The Accelerator-Driven Systems

An Accelerator-Driven System (ADS), is a nuclear reactor that is very different from the conventional reactors currently in use. There are several different kinds of ADSs, including the Energy Amplifier and others. Regardless of type, the properties of an ADS include the following:

  • It cannot have a run-away reaction and melt down.
  • It cannot be used to produce nuclear bombs or nuclear terrorist devices.
  • It can use thorium as fuel, and we have enough of this to supply us for several thousand years.
  • Alternatively, it can be used to consume our high-level radioactive waste.
  • It produces very little waste and nearly no long-term waste.
  • Regardless of the fuel it uses, the waste it produces is about as radioactive as coal ash after 500 years or less.

A simplified explanation of the ADS is easy enough to understand. A particle accelerator provides a continuous supply of neutrons to a sub-critical mass of radioactive material. Since neutrons cannot be easily accelerated, they are typically created by accelerating protons, which are used in a process called “spallation” to produce cascades of neutrons. The neutrons cause certain radioactive material to undergo fission, producing heat.

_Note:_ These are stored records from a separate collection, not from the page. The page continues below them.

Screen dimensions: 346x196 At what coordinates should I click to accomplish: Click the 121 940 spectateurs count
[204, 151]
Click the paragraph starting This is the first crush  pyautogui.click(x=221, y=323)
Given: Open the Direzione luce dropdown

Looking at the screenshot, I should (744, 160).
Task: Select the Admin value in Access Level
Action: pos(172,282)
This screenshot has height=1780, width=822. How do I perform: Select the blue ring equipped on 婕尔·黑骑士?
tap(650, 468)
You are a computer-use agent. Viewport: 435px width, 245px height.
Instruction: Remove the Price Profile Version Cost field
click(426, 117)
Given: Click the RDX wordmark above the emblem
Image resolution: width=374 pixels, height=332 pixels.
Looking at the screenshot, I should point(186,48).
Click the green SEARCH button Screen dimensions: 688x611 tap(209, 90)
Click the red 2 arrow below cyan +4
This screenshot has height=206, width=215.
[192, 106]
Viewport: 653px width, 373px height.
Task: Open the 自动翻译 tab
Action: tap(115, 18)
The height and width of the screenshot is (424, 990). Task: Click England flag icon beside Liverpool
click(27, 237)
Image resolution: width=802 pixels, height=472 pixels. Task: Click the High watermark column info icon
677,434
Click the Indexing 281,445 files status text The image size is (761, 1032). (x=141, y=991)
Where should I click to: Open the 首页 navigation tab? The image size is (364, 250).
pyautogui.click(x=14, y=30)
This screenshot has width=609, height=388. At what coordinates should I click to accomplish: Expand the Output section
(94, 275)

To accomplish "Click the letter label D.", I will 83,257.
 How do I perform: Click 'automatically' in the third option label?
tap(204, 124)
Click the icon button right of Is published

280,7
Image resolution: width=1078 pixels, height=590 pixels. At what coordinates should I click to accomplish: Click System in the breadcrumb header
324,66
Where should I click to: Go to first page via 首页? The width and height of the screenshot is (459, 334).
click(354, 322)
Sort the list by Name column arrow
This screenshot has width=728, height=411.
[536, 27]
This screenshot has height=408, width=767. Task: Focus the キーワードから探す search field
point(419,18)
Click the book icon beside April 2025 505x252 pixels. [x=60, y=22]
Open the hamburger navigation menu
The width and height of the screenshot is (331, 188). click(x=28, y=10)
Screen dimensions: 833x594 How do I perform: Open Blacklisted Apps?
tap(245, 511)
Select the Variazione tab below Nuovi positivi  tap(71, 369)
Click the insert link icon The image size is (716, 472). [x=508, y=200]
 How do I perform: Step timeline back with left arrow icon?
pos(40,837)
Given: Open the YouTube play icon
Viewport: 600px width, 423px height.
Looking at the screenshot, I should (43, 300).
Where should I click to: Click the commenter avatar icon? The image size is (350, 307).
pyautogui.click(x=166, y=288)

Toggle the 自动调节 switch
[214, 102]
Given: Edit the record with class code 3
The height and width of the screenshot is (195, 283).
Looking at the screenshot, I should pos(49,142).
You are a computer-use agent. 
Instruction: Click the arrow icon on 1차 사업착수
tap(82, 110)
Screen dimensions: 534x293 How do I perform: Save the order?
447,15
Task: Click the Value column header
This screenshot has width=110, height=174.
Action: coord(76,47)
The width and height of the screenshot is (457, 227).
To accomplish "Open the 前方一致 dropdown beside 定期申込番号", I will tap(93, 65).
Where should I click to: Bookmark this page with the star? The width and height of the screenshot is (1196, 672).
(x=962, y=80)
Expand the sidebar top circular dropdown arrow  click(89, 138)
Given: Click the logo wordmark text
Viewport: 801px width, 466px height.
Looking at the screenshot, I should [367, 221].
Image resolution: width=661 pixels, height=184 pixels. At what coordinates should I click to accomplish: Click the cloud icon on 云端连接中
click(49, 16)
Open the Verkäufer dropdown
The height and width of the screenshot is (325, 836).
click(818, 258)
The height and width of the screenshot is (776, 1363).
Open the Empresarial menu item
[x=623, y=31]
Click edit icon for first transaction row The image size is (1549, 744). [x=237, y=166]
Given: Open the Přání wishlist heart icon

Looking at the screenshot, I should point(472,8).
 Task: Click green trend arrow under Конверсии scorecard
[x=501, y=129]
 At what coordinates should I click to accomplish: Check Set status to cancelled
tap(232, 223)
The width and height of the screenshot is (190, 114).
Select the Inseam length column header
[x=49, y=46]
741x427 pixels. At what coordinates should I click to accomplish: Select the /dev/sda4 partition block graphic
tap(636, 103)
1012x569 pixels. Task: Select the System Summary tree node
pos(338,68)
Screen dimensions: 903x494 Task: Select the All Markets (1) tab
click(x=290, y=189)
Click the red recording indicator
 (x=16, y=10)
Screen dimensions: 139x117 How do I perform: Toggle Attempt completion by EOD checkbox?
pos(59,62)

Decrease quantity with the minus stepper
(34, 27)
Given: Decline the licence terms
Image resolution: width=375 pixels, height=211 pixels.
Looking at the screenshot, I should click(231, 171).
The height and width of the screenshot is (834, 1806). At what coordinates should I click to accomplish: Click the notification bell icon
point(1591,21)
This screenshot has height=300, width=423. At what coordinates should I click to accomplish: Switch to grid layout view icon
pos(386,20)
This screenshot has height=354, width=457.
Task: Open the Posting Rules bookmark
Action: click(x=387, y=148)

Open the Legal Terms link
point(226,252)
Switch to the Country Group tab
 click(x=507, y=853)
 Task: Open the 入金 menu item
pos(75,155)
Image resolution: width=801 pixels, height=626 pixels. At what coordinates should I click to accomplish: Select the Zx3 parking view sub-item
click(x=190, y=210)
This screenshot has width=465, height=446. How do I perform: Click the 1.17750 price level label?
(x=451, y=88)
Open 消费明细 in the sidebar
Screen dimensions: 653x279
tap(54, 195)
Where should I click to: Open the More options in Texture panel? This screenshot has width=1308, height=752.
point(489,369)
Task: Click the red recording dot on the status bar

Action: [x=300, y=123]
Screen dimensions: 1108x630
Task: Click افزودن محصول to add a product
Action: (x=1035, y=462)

The heat of an ADS is sufficient to produce steam, driving a turbine, to produce electricity. The electricity is drives the particle accelerator, with plenty of power to spare for electric power production. The designs I have seen would take about 10% of the power to drive the accelerator, with 90% available for other uses. Alternately, the heat from the ADS can be used for other purpose, if they are needed, using only a portion, or even none, of the heat for electric power generation.

There has been some opposition to ADSs because some people believe that because they could provide a way to get rid of nuclear waste, they would provide an excuse to continue the use of conventional nuclear power plants operating at critical mass. The amount of fuel used in a conventional nuclear reactor is typically about 0.7%. By contrast, the ADS can use nearly 100% because it is not necessary to maintain a critical mass, new fuel can be added as needed, and the waste can be removed continually in ongoing evaporation of lead, which is captured. This means the waste a conventional nuclear plant produces in one year would power an ADS of equal output for over 50 years. Conventional nuclear plants are too inefficient to continue being used as supply, and it is unnecessary to do so, if the much more efficient ADSs are used to replace them. The waste we have already generated would keep a fleet of ADSs going for centuries.

Another way to look at this is that the ADSs can provide a safe way to render nuclear waste safe.  Long-term radionuclides in nuclear waste can be nearly 100% consumed by using them for fuel in an ADS. The output of the ADS in energy is very significant, and would alone provide sufficient reason to build them, but the waste powering the ADS cannot be reduced to relatively safe material by another known practical means. The other solution currently under discussion is to bury it and guard it for a period of time many times longer than human history.

ADS systems were first designed nearly thirty years ago. The first design was probably produced at Los Alamos. The next I know of was the Energy Amplifier, which was invented at CERN, under the leadership of Carlo Rubbia. His instructions to the staff of the project were to design a nuclear reactor that could not melt down, produced as close to no waste as possible, and could not be used to make bombs or terrorist devices.

There have been many people who tried to get them built and put into service, both to produce power and as a means of dealing with the dangers of nuclear waste. The designs put forward have been similar in many respects. An Italian design of an Energy Amplifier was completed to the point that a price could be estimated: €500 million (roughly $650 million) for a plant producing 650 MWe. A similarly sized conventional nuclear plant at that time would probably have cost four to ten times as much.

So far, none of the designs tried has been attempted. The basic science behind the reactors has been tested, and found to work. An initially holdup was that no one had ever built a powerful enough particle accelerator. More recently, several have been built for other purposes. I should mention that they need not be very big, they only need to produce very powerful particles.

Currently, there is a design underway in China. I have not been able to get much in the way of details about this, but the Chinese media has announced that 170 scientists have been hired, and a budget of $350 million has been given to the project. A link to the news article is [HazardEx].

Another design being promoted is from Muons, Inc. and ADNA Corp. The people in these organizations are trying to interest the US military in using their ADS design as a system for transmuting plutonium from obsolete nuclear bombs into much less dangerous substances. The military has 34 tons of plutonium they want to get rid of, and the Muons/ADNA people have a very interesting way to get rid of it.

The Fischer-Tropsch reaction converts carbon monoxide and hydrogen into alkanes, which include such substances as diesel oil and gasoline. The carbon monoxide can come from a variety of fuel sources, among which are coal and biomass, and the hydrogen is usually produced by electrolysis of water. The people at Muons/ADNA calculate that the 34 tons of plutonium would produce enough diesel oil to power the US military for about 30 years, leaving a small pile of radioactive material. The waste can be dealt with rather easily and will not be dangerous for more than a couple of centuries. A link on this is at [Green Car Congress]. The military seemed to be uninterested because it was an untried design.

I think this beats digging a hole in the ground someplace and hoping nobody disturbs it for a million years.